Although there are many normal curves, they all share an important property that allows us to treat them in a uniform fashion.
The 68-95-99.7% Rule: All normal density curves satisfy the following property which is often referred to as the Empirical Rule.
68% of the observations fall within 1 standard deviation of the mean. 95% of the observations fall within 2 standard deviations of the mean. 99.7% of the observations fall within 3 standard deviations of the mean. Thus, for a normal distribution, almost all values lie within 3 standard deviations of the mean.
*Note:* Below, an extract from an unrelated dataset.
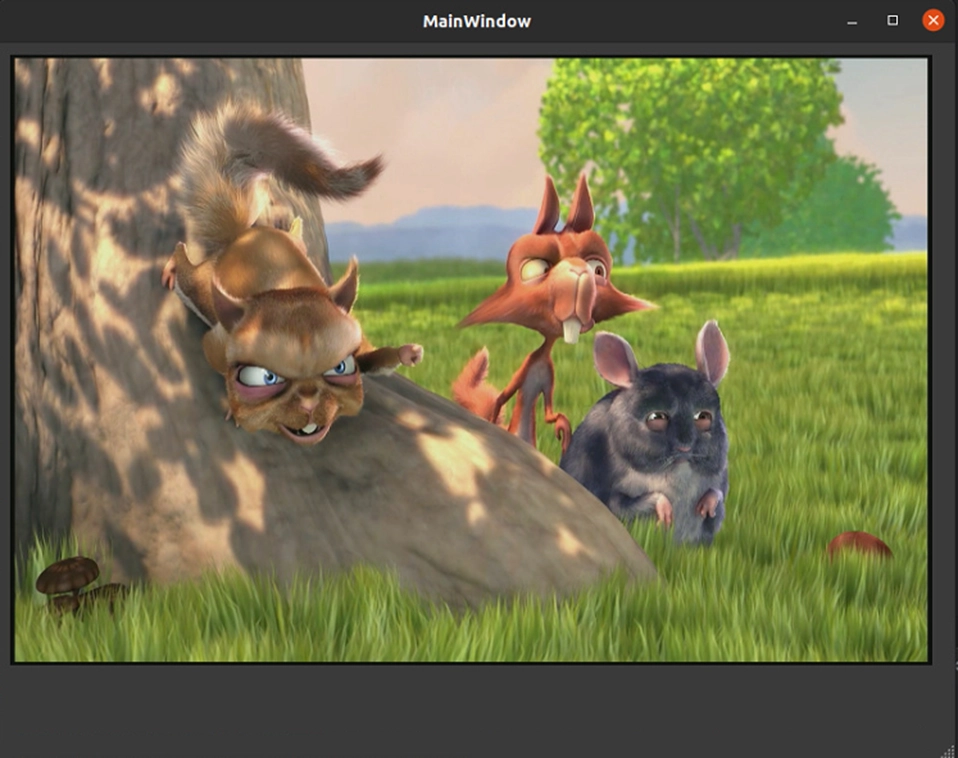Screen dimensions: 958x758
Task: Click the MainWindow title text
Action: tap(477, 21)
For Male dataset, peak of the density occurs almost at the mean. As median is very close to mean signifies symmetric property with a standard deviation of 2.08. Further comparing male density curve with a normal distribution reveals that male data resemble normal distribution closely.
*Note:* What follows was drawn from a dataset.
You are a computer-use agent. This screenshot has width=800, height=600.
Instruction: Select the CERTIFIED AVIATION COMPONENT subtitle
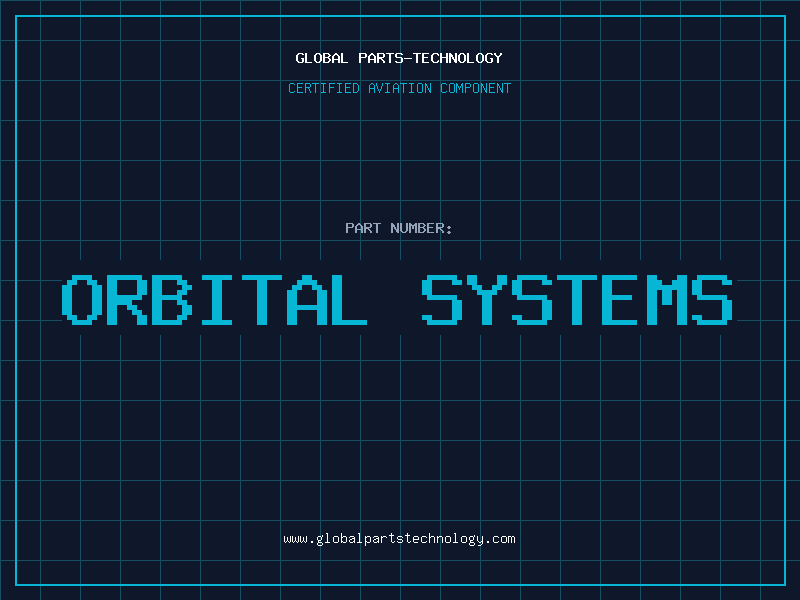point(399,89)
For Female dataset, peak of the density does not occur at the mean and datapoints extended towards the right (tail leading to right). Mean (26.10) is to the right of the median (25.9) and hence is a right skewed distribution. this also results in a greater difference between the median and mean within the female data than the male data. Likely because of measurements being taken at nipple level. There is greater chance of variation in the women’s chest diameter due to differing sizes of breasts.